The EAU recommends that men should be offered a risk-adapted strategy (based on initial PSA level), with follow-up intervals of two years for those initially at risk, in which they include men with PSA over 1ng/ml. The new findings suggest that the screening interval for those at low risk could be much longer with minimal additional risk.

Lead researcher, Prof Peter Albers, from the Department of Urology at Heinrich-Heine University Düsseldorf, Germany, explained: “By raising the bar for low risk from 1ng/ml to 1.5, we enabled 20 per cent more men within our cohort to have a longer gap between tests and very few contracted cancer in that time. With nearly 14 million men aged between 45 and 50 in Europe, the numbers affected by such a change would be significant. Our study is still underway and we may find that an even longer screening interval of seven, eight or even 10 years, is possible without additional risk.”

Current guidelines and policies from European governments and health bodies remain contradictory and unclear, leading to high levels of opportunistic testing and inequality of access to early diagnosis, according to further research presented at the EAU Congress.

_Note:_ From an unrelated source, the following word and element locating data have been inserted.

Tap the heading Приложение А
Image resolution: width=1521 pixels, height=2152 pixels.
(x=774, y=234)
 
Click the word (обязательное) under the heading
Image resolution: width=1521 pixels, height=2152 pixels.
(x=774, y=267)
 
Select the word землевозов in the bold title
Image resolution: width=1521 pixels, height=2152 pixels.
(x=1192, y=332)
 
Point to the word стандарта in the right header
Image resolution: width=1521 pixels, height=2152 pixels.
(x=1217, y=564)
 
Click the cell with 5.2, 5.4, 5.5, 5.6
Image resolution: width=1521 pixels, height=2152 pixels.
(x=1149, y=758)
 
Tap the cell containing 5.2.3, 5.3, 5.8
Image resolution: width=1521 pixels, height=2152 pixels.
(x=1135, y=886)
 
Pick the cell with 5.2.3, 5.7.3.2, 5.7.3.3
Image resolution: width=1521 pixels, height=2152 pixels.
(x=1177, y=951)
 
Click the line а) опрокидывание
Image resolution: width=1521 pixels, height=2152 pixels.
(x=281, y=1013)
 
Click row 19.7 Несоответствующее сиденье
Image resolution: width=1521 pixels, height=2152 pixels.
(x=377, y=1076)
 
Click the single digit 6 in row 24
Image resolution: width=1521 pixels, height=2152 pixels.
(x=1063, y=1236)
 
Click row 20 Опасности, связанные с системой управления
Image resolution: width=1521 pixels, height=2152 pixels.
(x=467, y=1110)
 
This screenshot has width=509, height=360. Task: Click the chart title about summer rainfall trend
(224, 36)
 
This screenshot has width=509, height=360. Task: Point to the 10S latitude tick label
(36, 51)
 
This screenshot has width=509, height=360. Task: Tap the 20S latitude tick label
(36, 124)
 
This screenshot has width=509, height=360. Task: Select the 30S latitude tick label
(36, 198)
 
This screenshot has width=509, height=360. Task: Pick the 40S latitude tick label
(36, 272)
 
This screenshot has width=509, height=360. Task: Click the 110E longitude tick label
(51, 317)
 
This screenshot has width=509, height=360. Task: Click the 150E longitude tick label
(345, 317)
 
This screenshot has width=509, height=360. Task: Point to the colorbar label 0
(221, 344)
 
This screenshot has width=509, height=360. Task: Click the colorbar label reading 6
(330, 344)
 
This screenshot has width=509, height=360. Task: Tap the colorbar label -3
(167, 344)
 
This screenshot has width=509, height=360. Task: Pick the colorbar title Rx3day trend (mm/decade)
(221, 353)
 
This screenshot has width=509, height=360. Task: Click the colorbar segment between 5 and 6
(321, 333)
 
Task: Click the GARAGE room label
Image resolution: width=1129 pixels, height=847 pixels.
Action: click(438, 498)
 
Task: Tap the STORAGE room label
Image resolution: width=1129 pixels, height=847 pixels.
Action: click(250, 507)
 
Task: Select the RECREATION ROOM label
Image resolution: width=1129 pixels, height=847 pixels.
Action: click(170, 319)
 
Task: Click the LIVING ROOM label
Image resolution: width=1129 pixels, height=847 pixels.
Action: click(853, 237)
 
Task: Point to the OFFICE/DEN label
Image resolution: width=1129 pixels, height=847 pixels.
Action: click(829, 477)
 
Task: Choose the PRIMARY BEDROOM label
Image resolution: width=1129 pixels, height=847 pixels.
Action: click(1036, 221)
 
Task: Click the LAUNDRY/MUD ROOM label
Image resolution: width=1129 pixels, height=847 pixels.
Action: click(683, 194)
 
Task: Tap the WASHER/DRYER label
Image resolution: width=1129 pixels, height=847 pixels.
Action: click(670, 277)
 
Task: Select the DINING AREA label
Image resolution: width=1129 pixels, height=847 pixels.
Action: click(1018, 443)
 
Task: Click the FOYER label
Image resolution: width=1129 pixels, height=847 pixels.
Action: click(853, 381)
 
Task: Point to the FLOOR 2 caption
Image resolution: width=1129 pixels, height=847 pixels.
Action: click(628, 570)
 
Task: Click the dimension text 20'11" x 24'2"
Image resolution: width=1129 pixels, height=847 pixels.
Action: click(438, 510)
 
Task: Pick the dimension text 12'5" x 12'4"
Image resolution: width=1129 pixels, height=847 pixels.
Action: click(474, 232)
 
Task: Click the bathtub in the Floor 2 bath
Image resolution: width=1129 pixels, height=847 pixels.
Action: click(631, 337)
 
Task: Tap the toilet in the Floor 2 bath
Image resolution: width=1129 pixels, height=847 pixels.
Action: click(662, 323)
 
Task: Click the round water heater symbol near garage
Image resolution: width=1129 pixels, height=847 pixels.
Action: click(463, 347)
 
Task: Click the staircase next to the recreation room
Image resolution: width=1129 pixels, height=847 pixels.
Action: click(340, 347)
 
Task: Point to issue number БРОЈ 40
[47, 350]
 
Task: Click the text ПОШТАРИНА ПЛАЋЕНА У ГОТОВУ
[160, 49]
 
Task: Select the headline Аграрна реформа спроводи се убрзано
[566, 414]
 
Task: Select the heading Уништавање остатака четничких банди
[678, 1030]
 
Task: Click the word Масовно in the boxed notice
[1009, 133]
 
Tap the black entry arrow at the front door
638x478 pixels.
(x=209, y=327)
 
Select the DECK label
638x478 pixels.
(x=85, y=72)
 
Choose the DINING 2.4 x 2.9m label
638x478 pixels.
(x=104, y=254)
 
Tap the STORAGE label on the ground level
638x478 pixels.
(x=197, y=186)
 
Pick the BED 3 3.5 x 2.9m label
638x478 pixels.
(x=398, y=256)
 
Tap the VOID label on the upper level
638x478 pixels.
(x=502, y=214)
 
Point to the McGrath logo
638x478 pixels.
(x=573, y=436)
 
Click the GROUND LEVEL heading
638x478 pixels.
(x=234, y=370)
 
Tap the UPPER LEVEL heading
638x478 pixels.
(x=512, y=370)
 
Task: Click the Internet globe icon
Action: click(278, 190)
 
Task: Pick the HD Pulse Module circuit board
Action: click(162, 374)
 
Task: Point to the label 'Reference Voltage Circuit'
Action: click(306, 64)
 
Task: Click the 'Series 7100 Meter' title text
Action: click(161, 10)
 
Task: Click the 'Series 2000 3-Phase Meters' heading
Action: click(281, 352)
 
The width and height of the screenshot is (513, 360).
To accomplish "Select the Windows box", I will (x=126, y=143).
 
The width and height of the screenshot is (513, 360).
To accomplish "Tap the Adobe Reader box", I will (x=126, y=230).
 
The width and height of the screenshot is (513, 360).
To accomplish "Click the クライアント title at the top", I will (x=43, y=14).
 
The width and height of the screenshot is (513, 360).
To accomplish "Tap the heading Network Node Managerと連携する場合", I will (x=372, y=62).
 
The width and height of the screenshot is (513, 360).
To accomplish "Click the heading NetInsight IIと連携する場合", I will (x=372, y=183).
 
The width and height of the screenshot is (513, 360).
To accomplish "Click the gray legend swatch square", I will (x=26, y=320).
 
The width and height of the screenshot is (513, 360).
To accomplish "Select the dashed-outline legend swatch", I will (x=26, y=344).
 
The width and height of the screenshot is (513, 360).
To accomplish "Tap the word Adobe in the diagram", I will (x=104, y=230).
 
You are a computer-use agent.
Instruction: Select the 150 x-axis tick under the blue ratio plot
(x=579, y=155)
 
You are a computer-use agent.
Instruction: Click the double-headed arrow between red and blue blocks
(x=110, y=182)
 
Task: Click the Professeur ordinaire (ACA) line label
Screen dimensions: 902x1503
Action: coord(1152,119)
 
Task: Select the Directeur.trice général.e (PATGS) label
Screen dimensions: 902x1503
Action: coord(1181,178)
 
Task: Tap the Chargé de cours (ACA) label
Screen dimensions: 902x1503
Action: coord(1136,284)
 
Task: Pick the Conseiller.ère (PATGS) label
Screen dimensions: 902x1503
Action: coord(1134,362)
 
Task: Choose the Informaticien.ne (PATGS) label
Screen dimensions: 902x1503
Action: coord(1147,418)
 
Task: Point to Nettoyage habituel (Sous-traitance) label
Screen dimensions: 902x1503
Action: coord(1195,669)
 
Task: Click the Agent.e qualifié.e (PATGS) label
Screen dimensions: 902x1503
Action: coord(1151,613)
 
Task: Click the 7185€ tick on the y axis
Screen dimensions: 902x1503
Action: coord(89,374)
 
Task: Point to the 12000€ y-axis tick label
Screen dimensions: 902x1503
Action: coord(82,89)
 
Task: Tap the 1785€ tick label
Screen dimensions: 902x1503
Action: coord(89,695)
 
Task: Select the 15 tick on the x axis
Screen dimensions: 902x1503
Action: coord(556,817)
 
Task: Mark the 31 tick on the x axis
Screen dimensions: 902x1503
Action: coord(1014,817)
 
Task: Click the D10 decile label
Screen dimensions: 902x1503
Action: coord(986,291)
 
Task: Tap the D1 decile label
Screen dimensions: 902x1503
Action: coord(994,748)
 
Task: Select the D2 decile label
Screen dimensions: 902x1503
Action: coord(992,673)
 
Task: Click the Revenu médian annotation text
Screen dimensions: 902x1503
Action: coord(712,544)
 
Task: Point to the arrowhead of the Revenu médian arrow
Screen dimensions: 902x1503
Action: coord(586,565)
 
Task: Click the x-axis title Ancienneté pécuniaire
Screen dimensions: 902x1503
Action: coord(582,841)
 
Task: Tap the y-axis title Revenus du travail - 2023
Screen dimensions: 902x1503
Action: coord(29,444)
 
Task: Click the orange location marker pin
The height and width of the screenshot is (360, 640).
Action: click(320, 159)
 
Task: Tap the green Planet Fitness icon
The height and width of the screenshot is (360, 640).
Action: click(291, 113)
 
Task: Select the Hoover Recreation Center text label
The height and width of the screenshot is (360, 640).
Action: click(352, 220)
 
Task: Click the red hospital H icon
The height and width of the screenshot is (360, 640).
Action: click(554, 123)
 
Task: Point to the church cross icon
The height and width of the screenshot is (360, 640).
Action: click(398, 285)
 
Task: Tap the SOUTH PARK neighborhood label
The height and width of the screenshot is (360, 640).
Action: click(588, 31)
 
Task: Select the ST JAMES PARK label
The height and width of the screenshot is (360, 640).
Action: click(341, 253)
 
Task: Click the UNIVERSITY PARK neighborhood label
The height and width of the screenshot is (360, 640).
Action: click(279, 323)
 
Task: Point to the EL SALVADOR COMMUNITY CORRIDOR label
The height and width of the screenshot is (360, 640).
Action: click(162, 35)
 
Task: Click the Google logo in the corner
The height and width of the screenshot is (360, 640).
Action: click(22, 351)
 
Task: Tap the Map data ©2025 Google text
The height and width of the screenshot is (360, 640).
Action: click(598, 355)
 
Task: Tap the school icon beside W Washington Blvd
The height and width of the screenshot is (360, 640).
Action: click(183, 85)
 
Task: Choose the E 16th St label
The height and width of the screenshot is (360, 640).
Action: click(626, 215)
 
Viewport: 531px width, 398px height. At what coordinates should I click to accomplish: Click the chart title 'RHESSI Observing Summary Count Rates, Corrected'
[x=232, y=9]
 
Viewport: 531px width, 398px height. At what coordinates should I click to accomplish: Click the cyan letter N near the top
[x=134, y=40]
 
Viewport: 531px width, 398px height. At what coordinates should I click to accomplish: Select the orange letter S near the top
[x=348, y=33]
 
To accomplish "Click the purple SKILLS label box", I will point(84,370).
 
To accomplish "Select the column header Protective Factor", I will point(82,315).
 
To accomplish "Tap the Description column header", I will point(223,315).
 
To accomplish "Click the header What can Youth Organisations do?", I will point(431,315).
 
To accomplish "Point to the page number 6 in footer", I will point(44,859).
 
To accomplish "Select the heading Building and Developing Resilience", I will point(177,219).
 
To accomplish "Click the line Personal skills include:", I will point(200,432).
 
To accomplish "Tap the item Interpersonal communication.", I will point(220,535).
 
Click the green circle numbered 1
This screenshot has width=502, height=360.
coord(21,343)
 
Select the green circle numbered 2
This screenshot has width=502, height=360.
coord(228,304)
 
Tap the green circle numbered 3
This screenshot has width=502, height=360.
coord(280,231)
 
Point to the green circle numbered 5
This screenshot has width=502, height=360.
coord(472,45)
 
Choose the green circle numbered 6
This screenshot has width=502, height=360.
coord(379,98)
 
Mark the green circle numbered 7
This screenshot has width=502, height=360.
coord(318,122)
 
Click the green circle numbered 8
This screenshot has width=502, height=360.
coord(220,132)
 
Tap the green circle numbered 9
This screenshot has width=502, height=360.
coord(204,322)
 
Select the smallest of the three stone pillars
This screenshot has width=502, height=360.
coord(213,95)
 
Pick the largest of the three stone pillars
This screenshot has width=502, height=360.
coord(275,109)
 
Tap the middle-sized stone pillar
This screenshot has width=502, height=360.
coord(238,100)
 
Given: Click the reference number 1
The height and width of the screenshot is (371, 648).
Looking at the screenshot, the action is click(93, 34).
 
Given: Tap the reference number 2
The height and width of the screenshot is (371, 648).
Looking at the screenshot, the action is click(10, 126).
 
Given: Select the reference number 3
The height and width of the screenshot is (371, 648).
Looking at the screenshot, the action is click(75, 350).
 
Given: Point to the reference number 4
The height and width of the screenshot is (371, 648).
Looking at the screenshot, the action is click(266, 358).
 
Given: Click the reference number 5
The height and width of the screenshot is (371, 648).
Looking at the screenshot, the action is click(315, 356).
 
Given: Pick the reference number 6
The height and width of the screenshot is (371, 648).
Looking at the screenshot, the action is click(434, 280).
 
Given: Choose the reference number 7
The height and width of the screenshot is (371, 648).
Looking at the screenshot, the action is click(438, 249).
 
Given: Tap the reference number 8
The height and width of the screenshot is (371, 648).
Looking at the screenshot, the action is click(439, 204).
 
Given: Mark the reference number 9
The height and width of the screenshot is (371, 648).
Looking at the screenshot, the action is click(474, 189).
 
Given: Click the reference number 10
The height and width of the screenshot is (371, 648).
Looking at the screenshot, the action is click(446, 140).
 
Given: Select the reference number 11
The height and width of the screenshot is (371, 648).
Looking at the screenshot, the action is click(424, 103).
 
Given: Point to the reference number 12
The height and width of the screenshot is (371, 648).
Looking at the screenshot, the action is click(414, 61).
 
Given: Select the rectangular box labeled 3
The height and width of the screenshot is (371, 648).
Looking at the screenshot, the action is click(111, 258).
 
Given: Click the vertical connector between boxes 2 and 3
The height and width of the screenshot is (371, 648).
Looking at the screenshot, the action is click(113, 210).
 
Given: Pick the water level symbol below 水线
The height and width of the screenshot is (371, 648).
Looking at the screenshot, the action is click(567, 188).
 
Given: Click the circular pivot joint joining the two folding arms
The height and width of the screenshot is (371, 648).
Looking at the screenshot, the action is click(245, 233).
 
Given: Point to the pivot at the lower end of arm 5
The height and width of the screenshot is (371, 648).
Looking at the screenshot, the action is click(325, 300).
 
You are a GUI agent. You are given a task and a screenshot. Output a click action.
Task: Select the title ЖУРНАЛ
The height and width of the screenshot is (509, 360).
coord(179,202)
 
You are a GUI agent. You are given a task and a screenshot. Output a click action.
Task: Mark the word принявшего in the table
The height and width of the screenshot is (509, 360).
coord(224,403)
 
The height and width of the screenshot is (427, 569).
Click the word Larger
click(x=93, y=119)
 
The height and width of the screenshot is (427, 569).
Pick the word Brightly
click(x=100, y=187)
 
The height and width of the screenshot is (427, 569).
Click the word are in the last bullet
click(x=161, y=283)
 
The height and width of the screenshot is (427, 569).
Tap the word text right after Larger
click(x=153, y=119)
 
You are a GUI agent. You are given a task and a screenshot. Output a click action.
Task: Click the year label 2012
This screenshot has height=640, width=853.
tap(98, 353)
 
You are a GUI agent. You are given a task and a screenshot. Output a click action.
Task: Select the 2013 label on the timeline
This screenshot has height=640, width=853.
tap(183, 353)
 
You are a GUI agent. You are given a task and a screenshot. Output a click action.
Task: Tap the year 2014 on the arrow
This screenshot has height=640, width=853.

The study reviewed early detection policies across the European Union and carried out focus groups with urologists to identify how guidelines were interpreted in clinical practice. Dr Katharina Beyer, from the Department of Urology at the Erasmus MC Cancer Institute in Rotterdam, Netherlands, carried out the research. She said: “Some country’s guidelines are actively against screening, others are non-committal and a few, such as Lithuania, have some form of screening. But in many countries, if you ask for a test, you can get one, sometimes free and sometimes not. This means that well-educated men, who know about PSA tests, are more likely to be screened and get an early diagnosis, while others with less knowledge are at a disadvantage.”